A will also has to be probated in each state where you have assets — a process that can be lengthy and potentially costly. Further, a will is a public document that can be scrutinized or contested, giving the public access to information you might want to keep private.

A trust is a fiduciary arrangement specifying how your assets will be distributed, usually without involvement of a probate court. Additionally, trusts can be structured to take effect before or after death, or in the case of incapacitation. They can be very specific about how, when and to whom your assets will be distributed. Depending on the type of trust, assets held in a trust will be managed by you while you are alive and/or by a disinterested trustee. After your death, your successor trustee will be appointed by the trust in a manner more private than the typical probate proceeding.

The following are among trusts' features:
  • You can use a trust to transfer property, helping to minimize estate taxes and/or preserve assets for minors until they're adults.
  • You can create a special-use trust to meet estate planning goals, such as charitable giving, that also has tax-reduction benefits.
  • You may create a trust to ensure your resources are preserved, managed and spent in line with your wishes while you are incapacitated, perhaps by a long illness.
  • You can use a trust to leave very specific legacies, identifying who may benefit from its resources while defining how and when.
  • You can choose how to deploy a trust. You can appoint a trustee to assist beneficiaries who may struggle to manage their bequests.
  • You can structure a trust to protect beneficiaries from creditors, to manage state income taxes and/or to preserve the generation-skipping tax exemption.
There are many kinds of trusts, including the following:
  • Living or inter-vivos trusts allow you to plan during your lifetime and bypass the probate process, controlling decisions related to the distribution of your assets.
  • Revocable trusts are often used by estate planners; they are a fundamental building block for most estate plans. With a revocable trust, you retain control over your assets, including the option to buy, sell and trade assets; you can move assets in and out of the trust at your discretion; and you can establish controls and additional designated trustees to help protect assets if you die or become incapacitated.
  • Irrevocable trusts cannot be changed after the agreement has been signed. They are managed by a disinterested trustee — someone other than you. They are a way to move assets out of your estate, potentially reducing the estate's value and its associated estate tax liability.
It is also possible to draft a will with trust provisions, known as a testamentary trust. This works in much the same way as other trusts but may still have to go through probate — and that could mean the probate court chooses to distribute your assets differently than you intended.
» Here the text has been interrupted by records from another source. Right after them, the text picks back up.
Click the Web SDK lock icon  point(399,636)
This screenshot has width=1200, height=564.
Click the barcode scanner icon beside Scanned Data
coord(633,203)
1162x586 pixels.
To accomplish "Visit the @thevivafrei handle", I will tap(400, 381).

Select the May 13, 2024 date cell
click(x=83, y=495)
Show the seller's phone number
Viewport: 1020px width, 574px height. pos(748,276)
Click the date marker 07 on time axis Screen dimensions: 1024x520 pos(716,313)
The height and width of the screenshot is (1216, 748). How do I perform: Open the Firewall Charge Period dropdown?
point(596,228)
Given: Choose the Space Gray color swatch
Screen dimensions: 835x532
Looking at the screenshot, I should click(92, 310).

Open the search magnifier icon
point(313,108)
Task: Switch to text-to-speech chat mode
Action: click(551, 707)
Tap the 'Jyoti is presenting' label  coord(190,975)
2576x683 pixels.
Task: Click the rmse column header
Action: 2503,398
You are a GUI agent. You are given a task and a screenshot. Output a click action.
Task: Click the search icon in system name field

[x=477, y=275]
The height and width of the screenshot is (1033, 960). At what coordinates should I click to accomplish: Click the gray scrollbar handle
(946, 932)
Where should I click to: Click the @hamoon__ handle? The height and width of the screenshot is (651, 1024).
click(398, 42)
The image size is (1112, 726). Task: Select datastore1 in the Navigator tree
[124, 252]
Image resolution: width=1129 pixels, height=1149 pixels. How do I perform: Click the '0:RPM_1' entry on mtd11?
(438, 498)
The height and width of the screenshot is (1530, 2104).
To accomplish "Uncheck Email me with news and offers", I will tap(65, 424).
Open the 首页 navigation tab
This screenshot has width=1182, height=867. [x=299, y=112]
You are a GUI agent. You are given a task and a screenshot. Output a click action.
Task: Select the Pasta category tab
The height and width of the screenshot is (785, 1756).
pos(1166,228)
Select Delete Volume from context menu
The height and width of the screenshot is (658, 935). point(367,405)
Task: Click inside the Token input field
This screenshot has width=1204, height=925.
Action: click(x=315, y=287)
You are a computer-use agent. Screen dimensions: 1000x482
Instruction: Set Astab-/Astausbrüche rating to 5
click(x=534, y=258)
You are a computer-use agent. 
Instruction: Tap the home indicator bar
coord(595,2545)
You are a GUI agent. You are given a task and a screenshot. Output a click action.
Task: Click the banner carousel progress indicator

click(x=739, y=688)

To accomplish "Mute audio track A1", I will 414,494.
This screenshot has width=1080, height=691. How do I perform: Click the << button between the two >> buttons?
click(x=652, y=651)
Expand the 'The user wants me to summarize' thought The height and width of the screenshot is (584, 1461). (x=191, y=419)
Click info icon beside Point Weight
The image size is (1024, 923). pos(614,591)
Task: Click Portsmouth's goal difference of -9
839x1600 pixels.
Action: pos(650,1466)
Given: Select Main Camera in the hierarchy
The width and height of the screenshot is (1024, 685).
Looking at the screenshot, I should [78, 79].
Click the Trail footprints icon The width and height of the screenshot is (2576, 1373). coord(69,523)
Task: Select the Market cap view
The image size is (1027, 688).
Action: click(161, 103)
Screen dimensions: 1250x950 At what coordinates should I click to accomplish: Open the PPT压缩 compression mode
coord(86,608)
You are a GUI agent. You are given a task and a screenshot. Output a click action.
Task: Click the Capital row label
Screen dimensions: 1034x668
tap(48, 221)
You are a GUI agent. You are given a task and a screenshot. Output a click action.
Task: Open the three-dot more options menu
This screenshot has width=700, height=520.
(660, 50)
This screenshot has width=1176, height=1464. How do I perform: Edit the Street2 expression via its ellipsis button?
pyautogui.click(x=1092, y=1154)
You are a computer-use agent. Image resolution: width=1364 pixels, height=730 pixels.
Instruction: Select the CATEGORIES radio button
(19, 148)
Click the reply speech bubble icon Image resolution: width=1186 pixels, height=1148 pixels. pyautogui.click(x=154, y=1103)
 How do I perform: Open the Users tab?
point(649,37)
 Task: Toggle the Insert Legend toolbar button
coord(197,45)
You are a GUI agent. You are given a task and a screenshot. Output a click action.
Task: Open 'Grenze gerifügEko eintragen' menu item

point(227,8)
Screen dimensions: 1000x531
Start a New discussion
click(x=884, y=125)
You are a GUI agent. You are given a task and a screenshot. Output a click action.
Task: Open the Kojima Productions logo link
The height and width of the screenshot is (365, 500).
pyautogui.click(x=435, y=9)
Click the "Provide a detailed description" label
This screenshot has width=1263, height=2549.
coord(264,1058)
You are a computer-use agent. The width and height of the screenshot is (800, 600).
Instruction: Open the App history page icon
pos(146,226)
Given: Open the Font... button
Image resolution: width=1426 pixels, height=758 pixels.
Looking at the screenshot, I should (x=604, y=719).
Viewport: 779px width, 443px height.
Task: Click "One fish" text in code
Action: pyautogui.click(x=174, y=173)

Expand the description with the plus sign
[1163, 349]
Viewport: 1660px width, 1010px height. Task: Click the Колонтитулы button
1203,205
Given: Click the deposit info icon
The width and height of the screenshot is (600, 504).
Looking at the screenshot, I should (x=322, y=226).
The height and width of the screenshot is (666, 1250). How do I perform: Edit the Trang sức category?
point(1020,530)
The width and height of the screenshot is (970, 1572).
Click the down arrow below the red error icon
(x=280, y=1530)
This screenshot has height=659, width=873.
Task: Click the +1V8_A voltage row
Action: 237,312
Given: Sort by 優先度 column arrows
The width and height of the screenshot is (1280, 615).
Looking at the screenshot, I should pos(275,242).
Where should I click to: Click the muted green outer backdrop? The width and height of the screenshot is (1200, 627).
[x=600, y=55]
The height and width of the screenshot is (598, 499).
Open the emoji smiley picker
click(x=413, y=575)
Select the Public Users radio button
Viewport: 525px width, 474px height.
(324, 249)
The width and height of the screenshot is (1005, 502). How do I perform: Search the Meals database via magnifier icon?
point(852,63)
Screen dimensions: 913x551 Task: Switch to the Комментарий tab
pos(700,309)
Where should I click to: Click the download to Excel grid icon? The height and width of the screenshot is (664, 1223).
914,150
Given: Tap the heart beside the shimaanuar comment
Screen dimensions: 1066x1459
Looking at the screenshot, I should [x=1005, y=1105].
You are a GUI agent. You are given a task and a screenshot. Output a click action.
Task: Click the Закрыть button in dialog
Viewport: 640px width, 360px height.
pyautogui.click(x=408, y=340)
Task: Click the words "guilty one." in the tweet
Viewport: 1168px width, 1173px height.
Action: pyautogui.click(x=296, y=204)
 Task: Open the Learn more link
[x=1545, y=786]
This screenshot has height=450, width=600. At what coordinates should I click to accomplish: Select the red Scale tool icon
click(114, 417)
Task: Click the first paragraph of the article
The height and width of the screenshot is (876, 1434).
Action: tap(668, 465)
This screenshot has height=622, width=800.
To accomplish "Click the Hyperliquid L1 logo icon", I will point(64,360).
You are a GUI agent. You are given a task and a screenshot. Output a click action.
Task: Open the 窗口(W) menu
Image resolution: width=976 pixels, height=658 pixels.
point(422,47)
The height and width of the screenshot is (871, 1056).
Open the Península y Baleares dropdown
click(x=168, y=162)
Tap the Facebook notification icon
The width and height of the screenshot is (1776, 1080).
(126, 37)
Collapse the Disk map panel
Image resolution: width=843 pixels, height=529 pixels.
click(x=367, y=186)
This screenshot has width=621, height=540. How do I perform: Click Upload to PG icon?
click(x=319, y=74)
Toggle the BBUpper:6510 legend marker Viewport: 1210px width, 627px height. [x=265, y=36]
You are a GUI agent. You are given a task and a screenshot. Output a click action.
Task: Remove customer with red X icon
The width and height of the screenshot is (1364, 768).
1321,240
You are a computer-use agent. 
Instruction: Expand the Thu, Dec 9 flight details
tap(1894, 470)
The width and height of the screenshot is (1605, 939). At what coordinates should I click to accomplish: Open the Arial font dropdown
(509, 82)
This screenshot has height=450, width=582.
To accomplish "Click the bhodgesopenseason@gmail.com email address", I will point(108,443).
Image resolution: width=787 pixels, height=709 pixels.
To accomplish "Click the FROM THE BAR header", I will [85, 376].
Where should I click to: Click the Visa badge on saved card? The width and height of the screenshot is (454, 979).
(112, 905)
Paying an attorney to set up a trust represents additional front-end costs but may save your heirs significant money on the back end by avoiding probate. Some attorneys offer a basic trust package for a flat fee. Let your family and friends know the trust exists and share the thinking behind its creation to cultivate stewardship around the bequest. You've worked years to build a legacy, so make sure you optimize the legacy you leave to the people and causes you care about.